[[ Data supplied open ]]
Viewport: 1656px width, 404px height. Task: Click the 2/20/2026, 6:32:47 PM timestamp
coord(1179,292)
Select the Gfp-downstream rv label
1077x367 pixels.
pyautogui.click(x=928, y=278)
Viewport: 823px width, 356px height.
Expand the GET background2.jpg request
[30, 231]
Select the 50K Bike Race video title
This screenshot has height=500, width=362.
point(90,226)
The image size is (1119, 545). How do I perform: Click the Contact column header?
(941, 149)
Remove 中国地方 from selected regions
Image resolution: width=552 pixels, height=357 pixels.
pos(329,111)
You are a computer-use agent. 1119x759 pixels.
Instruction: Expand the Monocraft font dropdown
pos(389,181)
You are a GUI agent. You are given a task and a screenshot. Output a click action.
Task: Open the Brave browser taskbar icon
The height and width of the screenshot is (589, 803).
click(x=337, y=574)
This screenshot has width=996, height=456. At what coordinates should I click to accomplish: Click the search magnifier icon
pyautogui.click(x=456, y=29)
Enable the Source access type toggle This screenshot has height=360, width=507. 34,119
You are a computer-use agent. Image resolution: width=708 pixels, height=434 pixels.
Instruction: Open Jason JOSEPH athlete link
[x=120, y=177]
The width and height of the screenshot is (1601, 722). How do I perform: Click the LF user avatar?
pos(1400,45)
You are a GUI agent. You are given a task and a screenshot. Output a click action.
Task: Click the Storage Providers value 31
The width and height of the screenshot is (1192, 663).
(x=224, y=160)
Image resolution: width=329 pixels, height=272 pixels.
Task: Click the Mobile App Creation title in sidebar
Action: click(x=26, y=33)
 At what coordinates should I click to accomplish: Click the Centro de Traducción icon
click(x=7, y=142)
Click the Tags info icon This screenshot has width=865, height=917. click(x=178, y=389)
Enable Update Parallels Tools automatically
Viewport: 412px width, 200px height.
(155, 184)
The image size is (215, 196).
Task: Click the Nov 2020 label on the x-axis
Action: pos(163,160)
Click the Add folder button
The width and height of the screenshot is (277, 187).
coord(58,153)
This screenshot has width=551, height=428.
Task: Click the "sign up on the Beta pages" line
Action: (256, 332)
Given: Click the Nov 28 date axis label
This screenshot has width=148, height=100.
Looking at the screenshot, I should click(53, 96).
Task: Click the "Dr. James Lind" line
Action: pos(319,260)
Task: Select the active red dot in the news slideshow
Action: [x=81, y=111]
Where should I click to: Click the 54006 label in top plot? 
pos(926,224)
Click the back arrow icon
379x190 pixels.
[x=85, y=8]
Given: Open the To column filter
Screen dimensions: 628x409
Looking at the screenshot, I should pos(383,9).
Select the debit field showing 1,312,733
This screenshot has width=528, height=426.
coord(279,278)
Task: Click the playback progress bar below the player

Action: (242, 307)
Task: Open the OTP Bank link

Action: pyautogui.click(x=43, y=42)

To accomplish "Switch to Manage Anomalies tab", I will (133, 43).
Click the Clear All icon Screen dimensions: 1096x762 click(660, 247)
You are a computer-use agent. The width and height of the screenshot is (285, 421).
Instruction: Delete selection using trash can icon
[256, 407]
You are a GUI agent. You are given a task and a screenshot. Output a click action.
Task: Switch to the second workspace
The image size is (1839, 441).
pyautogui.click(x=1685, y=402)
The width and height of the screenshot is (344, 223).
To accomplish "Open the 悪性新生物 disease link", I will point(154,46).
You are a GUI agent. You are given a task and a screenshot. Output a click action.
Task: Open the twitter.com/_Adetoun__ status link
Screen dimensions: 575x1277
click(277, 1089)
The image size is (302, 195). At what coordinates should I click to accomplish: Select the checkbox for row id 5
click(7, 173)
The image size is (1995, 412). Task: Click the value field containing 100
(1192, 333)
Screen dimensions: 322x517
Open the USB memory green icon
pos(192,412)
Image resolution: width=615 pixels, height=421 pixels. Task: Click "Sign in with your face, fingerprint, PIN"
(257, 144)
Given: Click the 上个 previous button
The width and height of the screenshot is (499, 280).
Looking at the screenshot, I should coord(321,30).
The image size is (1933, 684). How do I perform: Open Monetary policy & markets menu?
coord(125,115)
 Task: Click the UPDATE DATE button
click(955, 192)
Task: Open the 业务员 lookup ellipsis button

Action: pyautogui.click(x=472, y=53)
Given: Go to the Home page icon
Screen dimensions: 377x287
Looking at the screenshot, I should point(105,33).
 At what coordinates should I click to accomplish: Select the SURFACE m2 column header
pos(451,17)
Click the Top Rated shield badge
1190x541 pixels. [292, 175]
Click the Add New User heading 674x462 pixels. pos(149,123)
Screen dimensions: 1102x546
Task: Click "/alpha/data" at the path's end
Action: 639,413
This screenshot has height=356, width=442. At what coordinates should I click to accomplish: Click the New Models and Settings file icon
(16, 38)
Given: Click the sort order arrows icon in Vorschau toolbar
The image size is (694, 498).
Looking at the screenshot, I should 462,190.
[[ Data supplied closed ]]
## Activity
Show every line above in which the word "Switch" occurs.

## Exercise solution
To accomplish "Switch to Manage Anomalies tab", I will (133, 43).
Task: Switch to the second workspace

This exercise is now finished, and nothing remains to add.